▶ _Records for this task_:
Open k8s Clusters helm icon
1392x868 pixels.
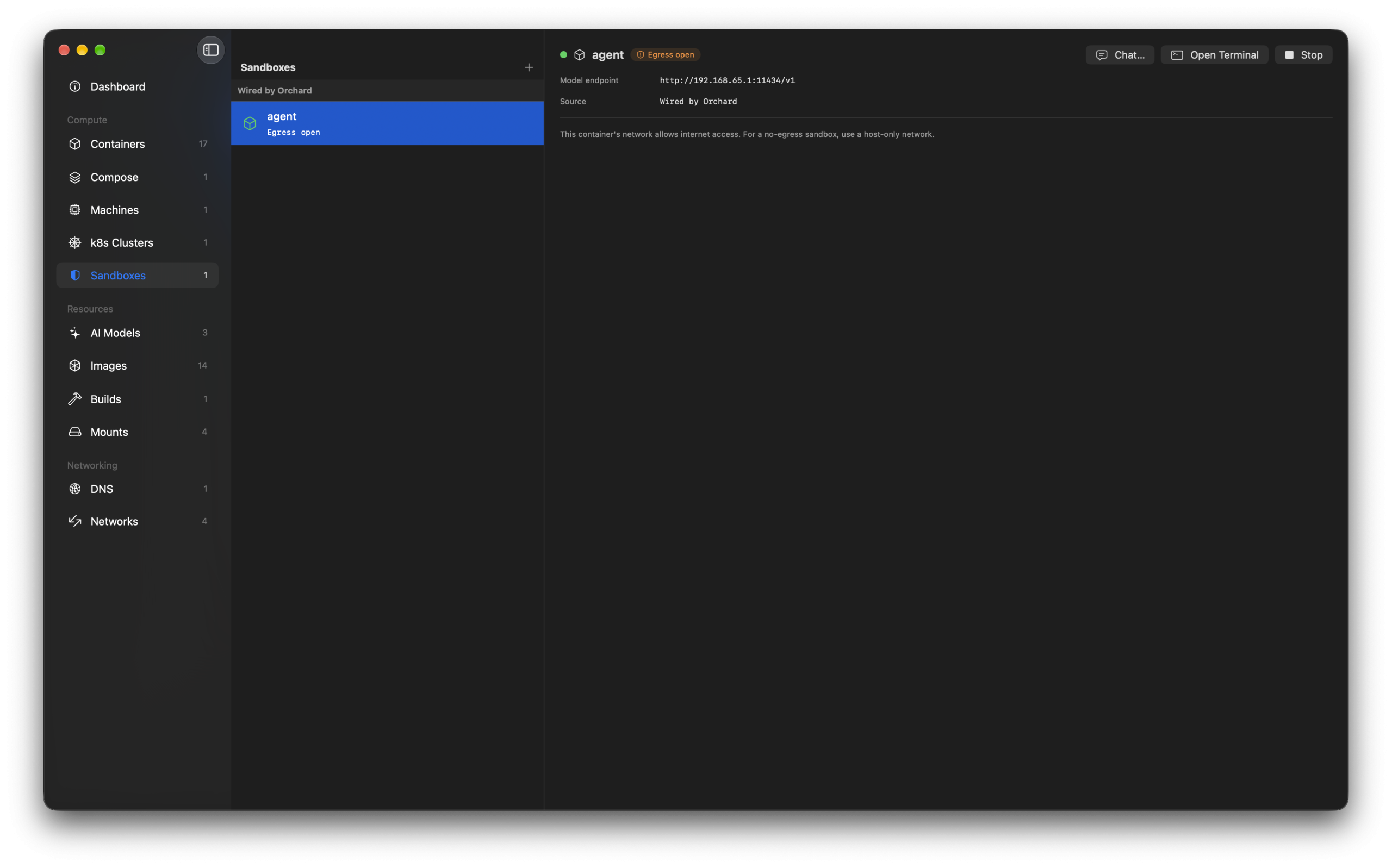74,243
---
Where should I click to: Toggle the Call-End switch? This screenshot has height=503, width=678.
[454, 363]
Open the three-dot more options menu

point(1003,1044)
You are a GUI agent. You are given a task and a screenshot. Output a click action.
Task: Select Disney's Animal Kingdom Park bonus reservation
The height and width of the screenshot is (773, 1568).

▶ _Your assignment_:
Retype the portion of the data above that starts on the line with "Open the three-dot more options menu" and finishes on the line with "The height and", including both of those lines.

▶ _Answer to the exercise_:
Open the three-dot more options menu

point(1003,1044)
You are a GUI agent. You are given a task and a screenshot. Output a click action.
Task: Select Disney's Animal Kingdom Park bonus reservation
The height and width of the screenshot is (773, 1568).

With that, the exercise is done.